Here's Your 20-Second Guide To What Aussie Traders Will Be Talking About This Morning

Getty/ Spencer Platt

Here’s your only midweek overnight update that matters.

– An interesting night for stocks in the US with a higher open, intraday fall and then recovery. This left the Dow up 0.55% or 90 points at 16,263, the Nasdaq up 0.28% to 4,034 and the S&P 500’s recovery pushing up another 12 points to 1,843 for a gain of 0.68%. In the context of the US inflation data last night, which was slightly higher than expected and reinforced the Fed taper, this is a pretty solid result.

– Current indications based on futures trade are for a flattish open for the Australian stock market today. After rising 0.5% yesterday, it saw an 8-point gain in the June SPI 200 futures contract.

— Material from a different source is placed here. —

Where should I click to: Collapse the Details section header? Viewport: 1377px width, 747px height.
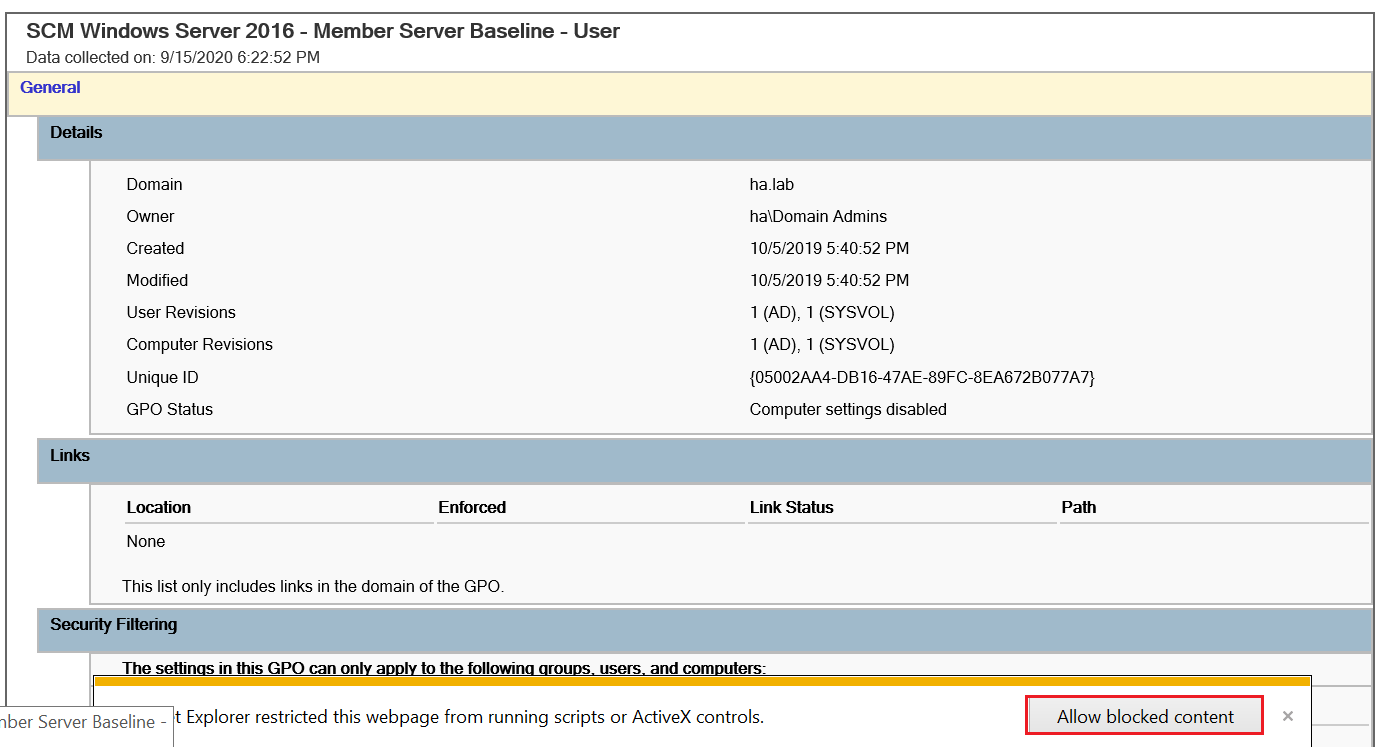pyautogui.click(x=76, y=132)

This is even though miners were under pressure in the UK after commodity price falls overnight.

– But while the local market may open flat there are plenty of catalysts, or potential catalysts, for volatility. Russian President Putin seemed to be stirring the pot again overnight, saying both that he couldn’t recognise those in power in Kiev but they needed to do something or Ukraine was headed for civil war.

– Closer at hand though, the release today of Chinese GDP for Q1 is the fulcrum around which the next moves in markets will pivot. It is an especially big risk for stocks and the Aussie dollar, noting that risk has both upsides and downsides. The market is looking for a slowdown in growth year-on-year from 7.7% to 7.3% for Q1 with 1.4% actual growth in the quarter. Retail sales are also out but of secondary importance to the GDP.

– Turning then to Asian markets yesterday and the Nikkei was higher by 0.62% on the back of the recovery in USDJPY but the Hang Seng fell 1.60%. Stocks in Shanghai dropped 1.39% after credit and M2 data disappointed yesterday.

– In Europe, the tensions over Ukraine took their toll along with the price action in metals markets which took miners and thus UK shares lower. At the close, the FTSE was down 0.63% to 6,542 but on the continent things were a bit weaker after the ZEW economic sentiment surveys for Germany (43.2) and EU-wide (61.2) disappointed. Combined with Ukraine sentiment, this saw the DAX down 1.77% to 9,174 while the CAC fell 0.90% to 4,345. In Milan, stocks were hammered 2.33% lower while stocks in Madrid fell 0.83%.

– On currency markets, it was fairly boring for a change save the Aussie dollar which came under pressure after the RBA minutes were released yesterday. It’s now down about 70 points from the high at 0.9352 this morning. Euro is at 1.3812 and USDJPY at 101.84 while the pound is at 1.6724.

– Commodities were not boring with a report that Chinese demand for gold will stabilise this year, knocking the price 2% lower to $1,302 even though the very same report talked of bright demand going forward and tensions in Ukraine rising. Which of course is a bit ugly for the bulls. Copper lost 4 cents or 1.45% to $3.02 while Nymex crude sits at $103.74 this morning. On the Ags, it was volatility again with Wheat up 3.39%, Soybeans rising 1.69% and Corn quiet, up just 0.15%.

On the data front it will be all about Chinese GDP today. Besides a conflagration in Ukraine, nothing can distract from this data and while the market is worried about a weak number, the risk consequently is of a positive print catching traders on the hop.

Tonight we get EU-wide CPI which is important for the euro and expectations of an ECB cut or QE. In the US, building permits, housing starts and industrial production are out as well as a number of Fed speeches.

Here is CMC Market’s Stock to Watch for Today from Michael McCarthy, chief market strategist

Newcrest – tail wags dog
Traders are divided on trading Newcrest shares – they either love it or hate it. It’s notoriously unpredictable, and often seems to go against the moves in the underlying metal. The gold mining subsector was the only one to finish in negative territory yesterday.

One theory explaining this behaviour is that share market participants use Newcrest as a proxy for trading gold itself. This means it often reflects trader anticipation of the next move in gold, rather than the current spot gold market.

The chart illustrates this. Note how often Newcrest (green candles) pre-empts moves in gold (gold line). The chart also shows why traders may prefer trading Newcrest rather than gold – it’s much more volatile. Investors and traders looking for leads to short term moves in gold could do worse than watch this stock.